**Collected data entries**:
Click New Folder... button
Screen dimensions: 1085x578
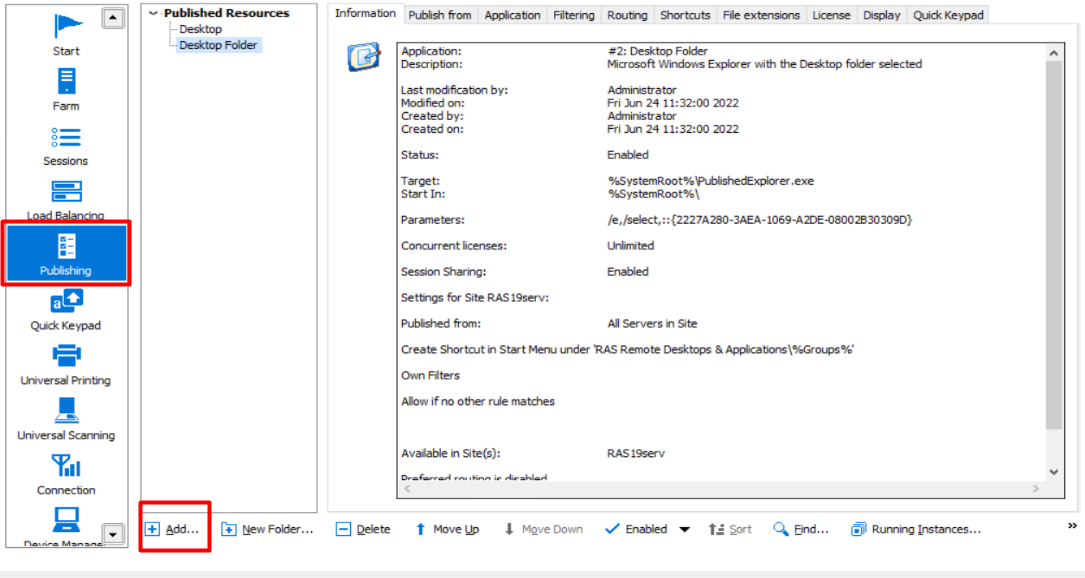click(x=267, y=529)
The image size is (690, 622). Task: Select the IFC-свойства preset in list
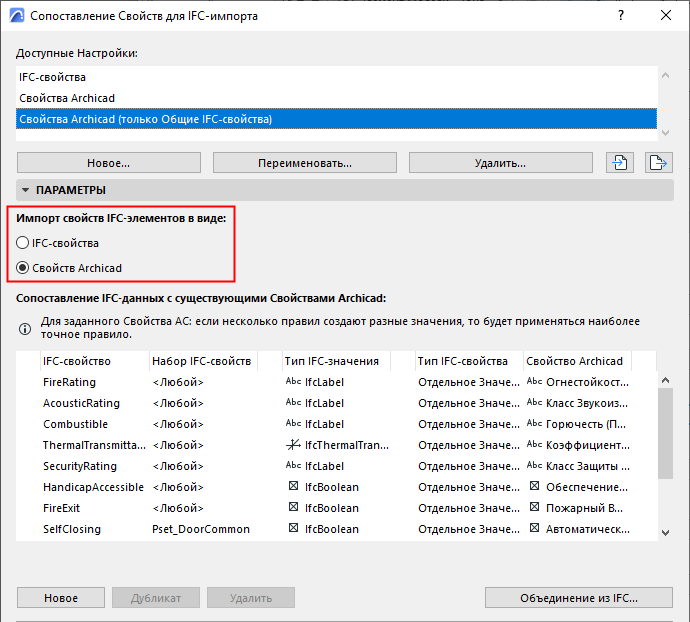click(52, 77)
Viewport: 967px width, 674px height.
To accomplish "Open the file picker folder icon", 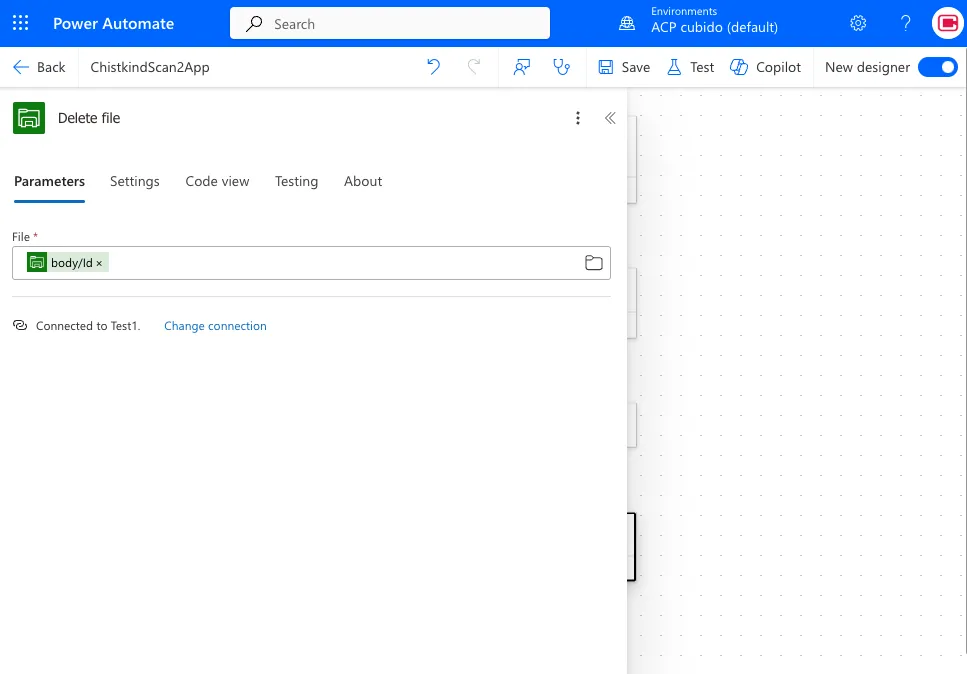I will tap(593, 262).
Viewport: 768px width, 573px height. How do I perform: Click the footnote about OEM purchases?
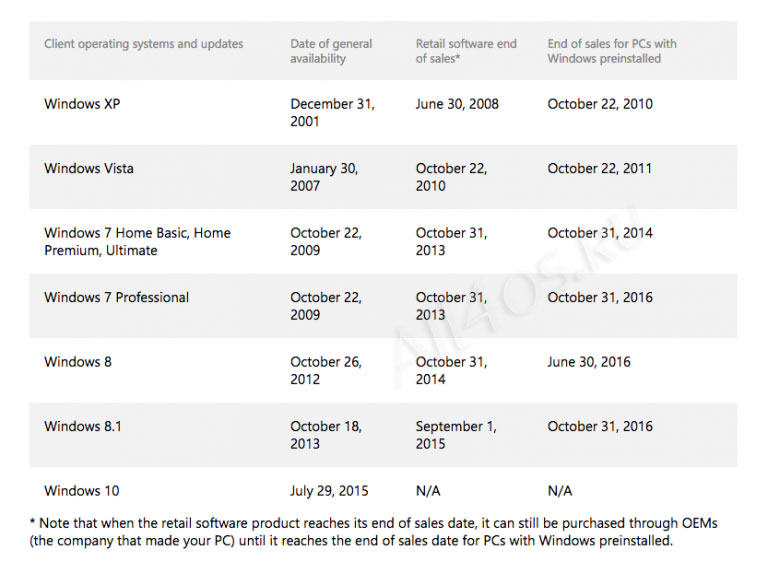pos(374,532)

...

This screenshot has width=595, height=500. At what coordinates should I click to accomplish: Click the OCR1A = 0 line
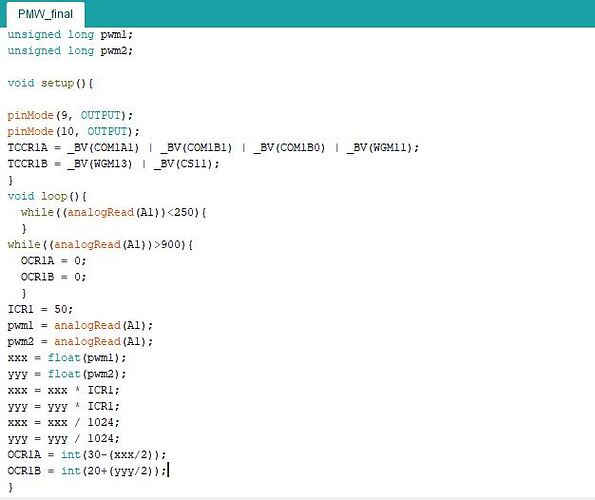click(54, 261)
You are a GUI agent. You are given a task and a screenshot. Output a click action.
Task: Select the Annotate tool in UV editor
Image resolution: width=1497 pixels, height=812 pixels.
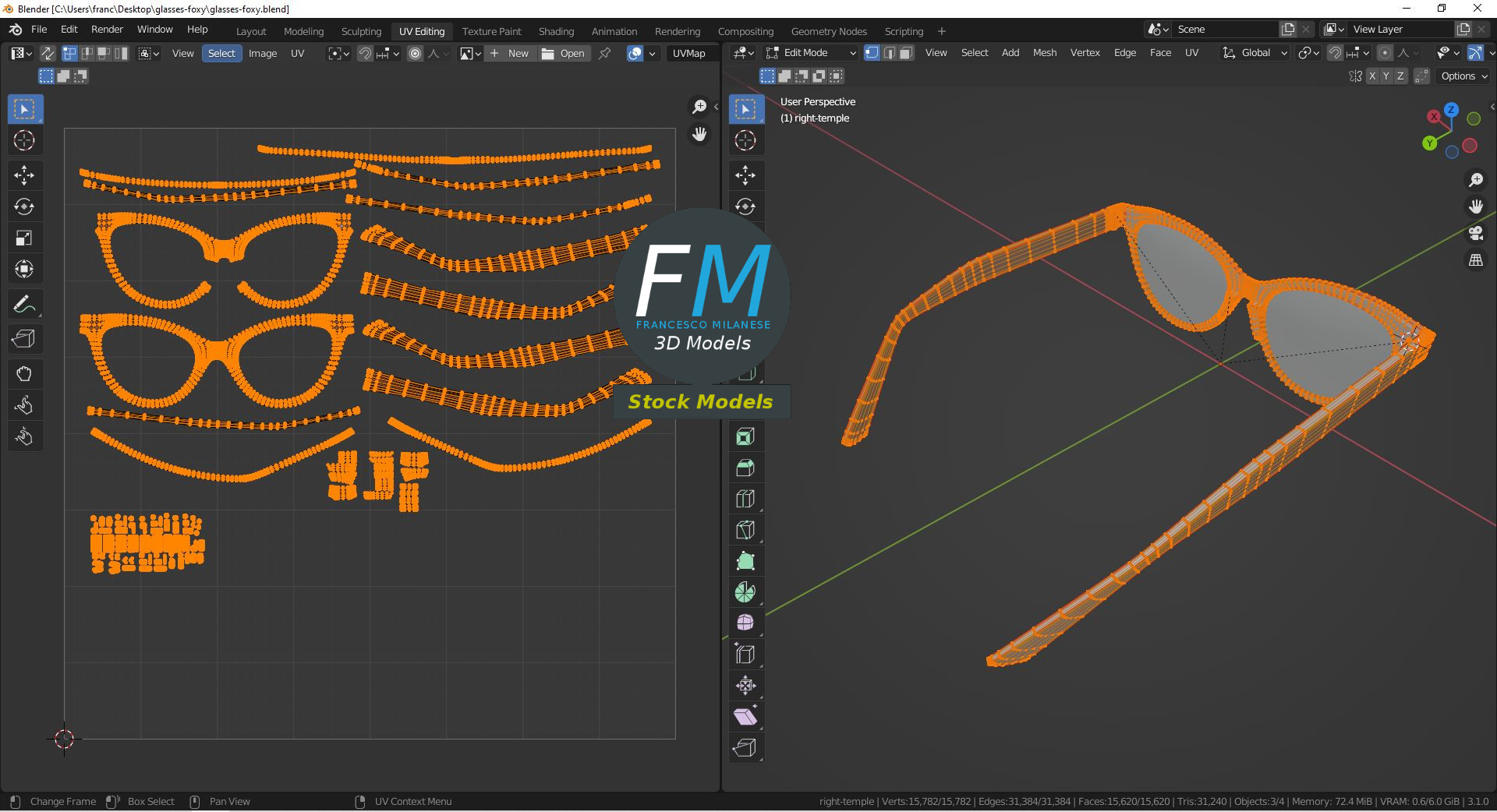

**Work item**:
Retype the portion of the data above that starts on the line with "You are a GUI" and finishes on the line with "Image resolution: width=1497", including both of those lines.

**Task result**:
You are a GUI agent. You are given a task and a screenshot. Output a click action.
Task: Select the Annotate tool in UV editor
Image resolution: width=1497 pixels, height=812 pixels.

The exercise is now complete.